--- start of MATERIAL FOR THIS EXERCISE ---

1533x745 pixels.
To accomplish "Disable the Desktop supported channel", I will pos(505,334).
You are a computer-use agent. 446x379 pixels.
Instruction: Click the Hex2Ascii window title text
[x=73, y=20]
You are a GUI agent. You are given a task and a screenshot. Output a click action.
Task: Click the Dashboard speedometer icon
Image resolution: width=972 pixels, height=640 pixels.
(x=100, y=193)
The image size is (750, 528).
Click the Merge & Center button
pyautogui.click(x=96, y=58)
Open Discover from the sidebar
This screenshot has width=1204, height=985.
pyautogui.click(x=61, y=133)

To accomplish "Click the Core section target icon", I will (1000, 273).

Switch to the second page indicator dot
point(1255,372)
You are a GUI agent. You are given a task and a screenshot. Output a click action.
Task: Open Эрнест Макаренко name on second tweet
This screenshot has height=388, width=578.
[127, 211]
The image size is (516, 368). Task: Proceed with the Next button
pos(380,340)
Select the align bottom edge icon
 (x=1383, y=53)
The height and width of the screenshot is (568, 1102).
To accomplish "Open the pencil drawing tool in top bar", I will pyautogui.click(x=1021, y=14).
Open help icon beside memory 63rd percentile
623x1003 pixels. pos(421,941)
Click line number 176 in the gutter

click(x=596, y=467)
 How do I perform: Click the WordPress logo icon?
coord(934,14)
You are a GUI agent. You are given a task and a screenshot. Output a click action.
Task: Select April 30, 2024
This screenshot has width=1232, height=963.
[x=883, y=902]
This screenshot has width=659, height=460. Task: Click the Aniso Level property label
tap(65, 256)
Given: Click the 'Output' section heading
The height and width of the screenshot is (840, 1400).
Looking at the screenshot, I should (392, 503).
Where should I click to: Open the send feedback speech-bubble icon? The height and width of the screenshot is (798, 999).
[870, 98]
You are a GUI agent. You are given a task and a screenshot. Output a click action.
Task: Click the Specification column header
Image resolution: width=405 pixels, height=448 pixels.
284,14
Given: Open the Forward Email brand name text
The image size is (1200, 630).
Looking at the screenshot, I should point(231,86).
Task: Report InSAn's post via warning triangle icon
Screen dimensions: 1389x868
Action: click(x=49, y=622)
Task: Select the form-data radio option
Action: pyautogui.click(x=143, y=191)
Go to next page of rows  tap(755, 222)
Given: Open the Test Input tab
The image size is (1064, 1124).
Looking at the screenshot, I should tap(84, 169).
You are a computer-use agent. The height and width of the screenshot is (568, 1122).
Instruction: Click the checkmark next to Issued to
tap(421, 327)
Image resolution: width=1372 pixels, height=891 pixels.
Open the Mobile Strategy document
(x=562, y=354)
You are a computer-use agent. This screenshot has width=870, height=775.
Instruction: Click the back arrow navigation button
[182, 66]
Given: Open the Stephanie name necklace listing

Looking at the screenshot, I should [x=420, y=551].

--- end of MATERIAL FOR THIS EXERCISE ---

AIM OF THE TASK:
Quote every line of the listing above word for word, from the first line through the last.

RIGHT ANSWER:
1533x745 pixels.
To accomplish "Disable the Desktop supported channel", I will pos(505,334).
You are a computer-use agent. 446x379 pixels.
Instruction: Click the Hex2Ascii window title text
[x=73, y=20]
You are a GUI agent. You are given a task and a screenshot. Output a click action.
Task: Click the Dashboard speedometer icon
Image resolution: width=972 pixels, height=640 pixels.
(x=100, y=193)
The image size is (750, 528).
Click the Merge & Center button
pyautogui.click(x=96, y=58)
Open Discover from the sidebar
This screenshot has width=1204, height=985.
pyautogui.click(x=61, y=133)

To accomplish "Click the Core section target icon", I will (1000, 273).

Switch to the second page indicator dot
point(1255,372)
You are a GUI agent. You are given a task and a screenshot. Output a click action.
Task: Open Эрнест Макаренко name on second tweet
This screenshot has height=388, width=578.
[127, 211]
The image size is (516, 368). Task: Proceed with the Next button
pos(380,340)
Select the align bottom edge icon
 (x=1383, y=53)
The height and width of the screenshot is (568, 1102).
To accomplish "Open the pencil drawing tool in top bar", I will pyautogui.click(x=1021, y=14).
Open help icon beside memory 63rd percentile
623x1003 pixels. pos(421,941)
Click line number 176 in the gutter

click(x=596, y=467)
 How do I perform: Click the WordPress logo icon?
coord(934,14)
You are a GUI agent. You are given a task and a screenshot. Output a click action.
Task: Select April 30, 2024
This screenshot has width=1232, height=963.
[x=883, y=902]
This screenshot has width=659, height=460. Task: Click the Aniso Level property label
tap(65, 256)
Given: Click the 'Output' section heading
The height and width of the screenshot is (840, 1400).
Looking at the screenshot, I should (392, 503).
Where should I click to: Open the send feedback speech-bubble icon? The height and width of the screenshot is (798, 999).
[870, 98]
You are a GUI agent. You are given a task and a screenshot. Output a click action.
Task: Click the Specification column header
Image resolution: width=405 pixels, height=448 pixels.
284,14
Given: Open the Forward Email brand name text
The image size is (1200, 630).
Looking at the screenshot, I should point(231,86).
Task: Report InSAn's post via warning triangle icon
Screen dimensions: 1389x868
Action: click(x=49, y=622)
Task: Select the form-data radio option
Action: pyautogui.click(x=143, y=191)
Go to next page of rows  tap(755, 222)
Given: Open the Test Input tab
The image size is (1064, 1124).
Looking at the screenshot, I should tap(84, 169).
You are a computer-use agent. The height and width of the screenshot is (568, 1122).
Instruction: Click the checkmark next to Issued to
tap(421, 327)
Image resolution: width=1372 pixels, height=891 pixels.
Open the Mobile Strategy document
(x=562, y=354)
You are a computer-use agent. This screenshot has width=870, height=775.
Instruction: Click the back arrow navigation button
[182, 66]
Given: Open the Stephanie name necklace listing

Looking at the screenshot, I should [x=420, y=551].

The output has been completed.